Acabo de leer el libro Memorias de un beduino en el Congreso de los diputados, de José Antonio Labordeta y, la verdad, responde a lo que esperaba, que ya es mucho decir en estos tiempos. Labordeta se muestra como lo que es, sincero y cercano, sin alardear de otra cosa que no sea haber nacido en el desierto de Los Monegros o de ser un ciudadano más en busca de soluciones a sus problemas. Después de leer el texto uno se da cuenta de que, equivocado o no, Labordeta ha sabido mantenerse fiel a sí mismo, lo cual ya no es mucho decir en estos tiempos: es la hostia.
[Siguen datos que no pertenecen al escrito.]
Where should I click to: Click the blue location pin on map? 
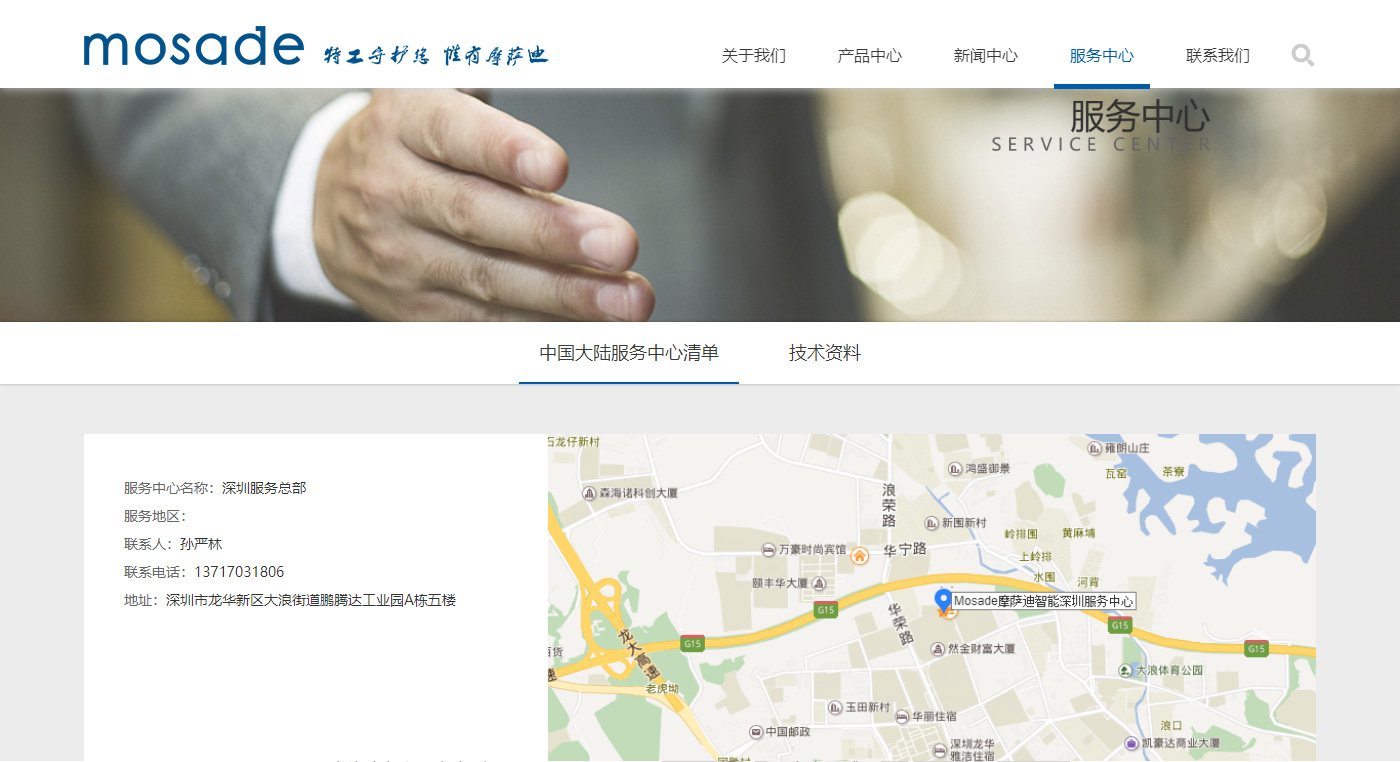click(942, 600)
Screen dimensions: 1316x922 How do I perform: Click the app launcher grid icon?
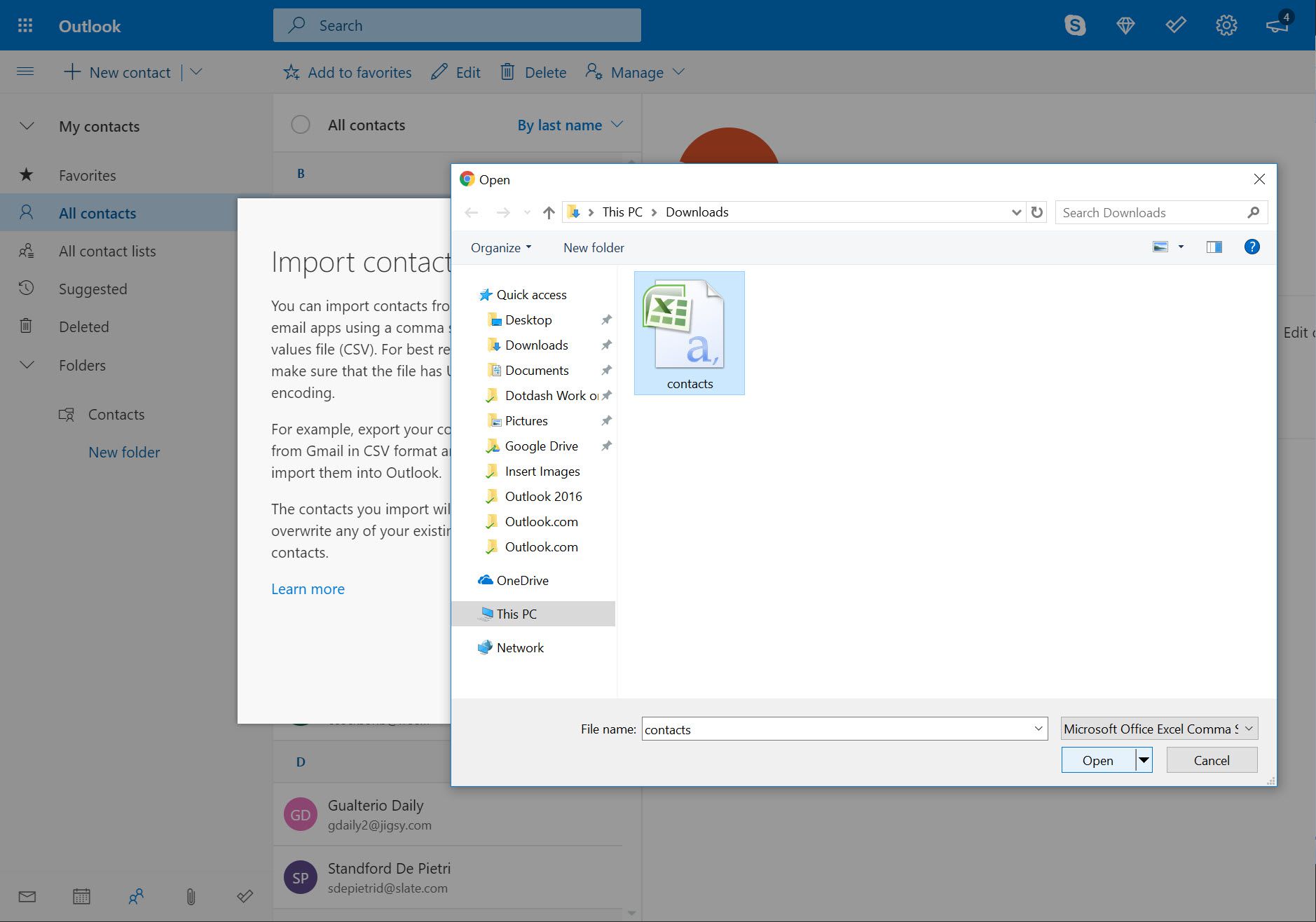pyautogui.click(x=25, y=26)
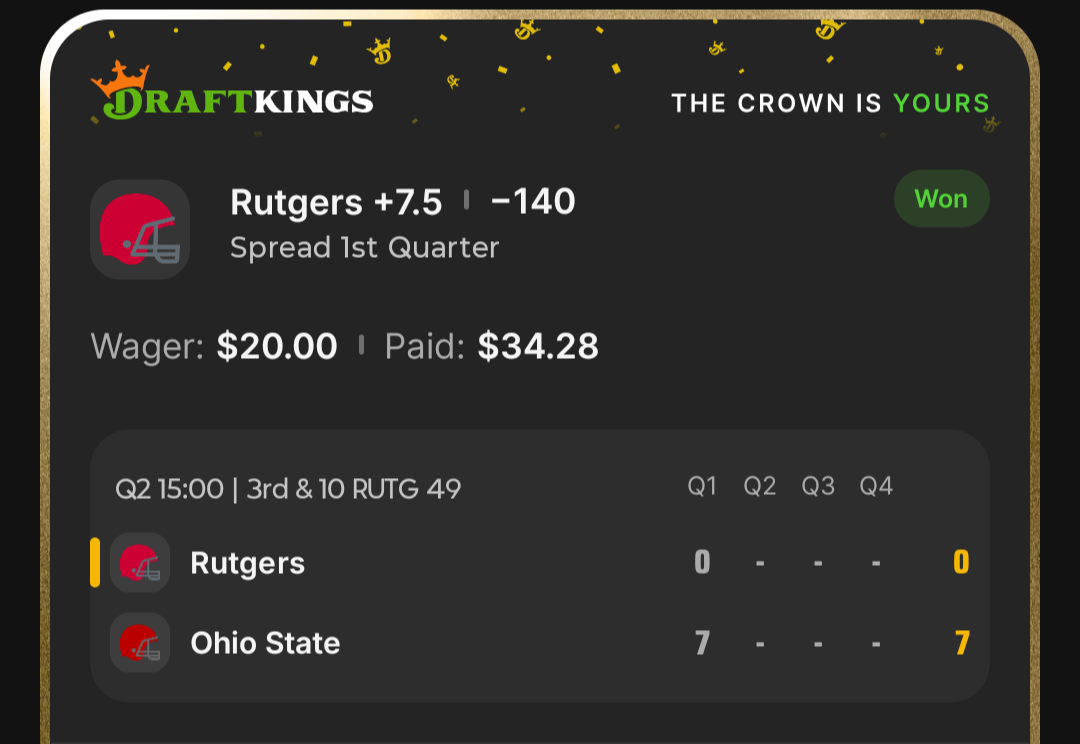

Ese diálogo sincero que Labordeta tiene consigo mismo nos lleva a ver el mundillo de los políticos desde un ángulo que a mí, al menos, me ha resultado familiar. Es como si, en lugar de Labordeta, hubiese estado cualquiera de nosotros en el Congreso. Porque los políticos de carrera, los de siempre, los de las sonrisas falsas y los zapatos relucientes, esos que no conocen ni a su padre si está en juego su sillón parlamentario, están tan lejos de Labordeta como del común de los mortales. Labordeta los describe con una prosa sencilla y creíble, sin adornos y sin pasarse. Eso tiene a su favor: en ningún momento se le sube el rollo a la cabeza. Y eso se agradece, claro. Sobre todo, teniendo en cuenta que tuvo que soportar los desplantes y el desprecio de un Aznar con mayoría absoluta. El relato de las sesiones parlamentarias es, a ratos, desternillante.
No debe resultar fácil estar en el Congreso y ser el único representante de un partido minoritario y casi desconocido que trata de pelear por los derechos de los habitantes de un territorio desértico. Los políticos están hechos de una pasta inmunda: tú no eres nadie si no estás por encima de mí. Y Labordeta no sólo no era nadie en medio de esa jauría, sino que, además, no pretendía serlo. Eso era algo intolerable, claro; era como negar la misma esencia de la política. Cada vez que subía a la tribuna tenía que escuchar la burla o el insulto pretendidamente gracioso del bobo de turno, casi siempre del Partido Popular. De ahí que un día perdiera la paciencia. Probablemente se le recordará por eso, por la respuesta que dio sin poderlo evitar. ¿La razón? Lo que estoy diciendo: Muchos nos sentimos identificados con él cuando, dirigiéndose a la bancada de donde partían los rumores que no le dejaban hablar, dijo: “¡A la mierda, señorías!”. ¿A quién no le gustaría ir al Congreso y decir lo mismo?